Le Club des érudits hallucinés

Couv-Le-Club-des-Érudits-HallucinésTitre : Le Club des érudits hallucinés

Autrice : Marie-Lucie Bougon

Illustrateur : Miesis – Sylvie Veyres

Éditeur : éditions du Chat Noir

Genre(s) : steampunk

Nombre de pages : 349

« Je commence aujourd’hui cet ouvrage, ou du moins sa première ébauche, consacré au sujet inédit et encore bien peu documenté qu’est la biomutation (le néologisme est de mon cru.) La biomutation désigne un phénomène déjà amplement constaté, mais encore jamais étudié de manière rigoureuse et scientifique : la capacité qu’ont les objets inertes, et ce tout spécialement quand ils atteignent un haut degré de sophistication à, pour le dire vulgairement, prendre vie. »
Brouillons du professeur Mirandol Brussière.

Quand la jeune Eugénia trouve refuge dans la maison du professeur Brussière, physicien en retraite dirigeant un petit cercle d’érudits, elle ne révèle pas immédiatement son extraordinaire nature : elle n’est pourtant autre que l’andréïde, la première femme artificielle, prodige d’une mystérieuse technologie décrite par Villiers de l’Isle-Adam dans L’Ève future. Avec l’aide du professeur et des membres du cénacle, un étudiant passionné, un dandy mélomane, un aventurier aguerri et une voyante excentrique, Eugénia part en quête des secrets de sa conception, car une question obsessionnelle occupe son esprit : une machine peut-elle posséder une âme ?

Mon avis

J’avais lu et beaucoup aimé la nouvelle éponyme dans le recueil Montres enchantées. Ce roman est basé à la fois sur cette nouvelle (qui est proposée en prologue pour ceux qui n’auraient pas le recueil), et sur le roman L’Ève future de Villiers de l’Isle-Adam, que j’avais lu durant mes études et qui m’avait fascinée à l’époque.
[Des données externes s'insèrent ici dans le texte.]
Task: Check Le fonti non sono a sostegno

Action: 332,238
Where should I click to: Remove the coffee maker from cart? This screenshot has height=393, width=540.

J’avais donc hâte de découvrir ce livre aux accents steampunk qui reprend des thèmes récurrents du genre : jusqu’où peut aller la création humaine ? et les machines peuvent-elles acquérir une forme de conscience ? J’ai mis un peu de temps à lire ce livre, car je l’ai lu à voix haute pour la Ligue Braille (Opération « Je lis pour toi » si jamais ça vous intéresse d’en savoir plus 😉 ).

On retrouve donc le club d’érudits (scientifiques, intellectuels, médiums, nobles…) au manoir du professeur Brussière. Leurs recherches se focalisent sur la biomutation ou la capacité des machines à évoluer sous certaines conditions. Eugénia, jeune fille adoptée par le professeur, est au cœur de ces recherches, puisqu’elle provoque souvent des phénomènes de biomutation, et pour cause : le club a découvert récemment qu’elle était une andréïde, machine d’exception fabriquée de toutes pièces. Le groupe ne peut cependant pas croire qu’elle n’a aucune conscience, aucune âme, et va l’aider dans sa quête d’identité. Ce qu’ils vont découvrir va les mener à de sombres souvenirs, des trouvailles imprévues et des rencontres inattendues.

Ce roman comporte de très nombreux personnages, tous plus originaux les uns que les autres. L’autrice a réussi à donner à chacun une identité propre, une personnalité forte et un rôle particulier à jouer dans la résolution de l’intrigue sans pour autant noyer le lecteur d’informations. J’ai pour ma part beaucoup aimé Barberine, vieille dame qui communique avec l’au-delà, toujours très bienveillante et attentive aux autres, qui n’hésite pas une seconde à accompagner Eugénia dans sa quête. J’ai beaucoup apprécié également Alcibiade (quel prénom !), jeune noble propre sur lui qui part à l’autre bout du monde pour aider la petite andréïde.

Et puis bien sûr, il y a le personnage d’Eugénia. Elle se sait faite de matériaux divers et n’avoir rien d’humain, et pourtant, pour nous lecteur, c’est souvent elle qui parait la plus humaine de tous. On plonge au cœur de ses souvenirs avant sa rencontre avec le professeur pour n’y voir que malheur, comportements hostiles et déplacés, voire traumatisants. J’ai beaucoup aimé la façon dont l’autrice traite ce personnage et j’ai adoré la fin qu’elle lui a donnée !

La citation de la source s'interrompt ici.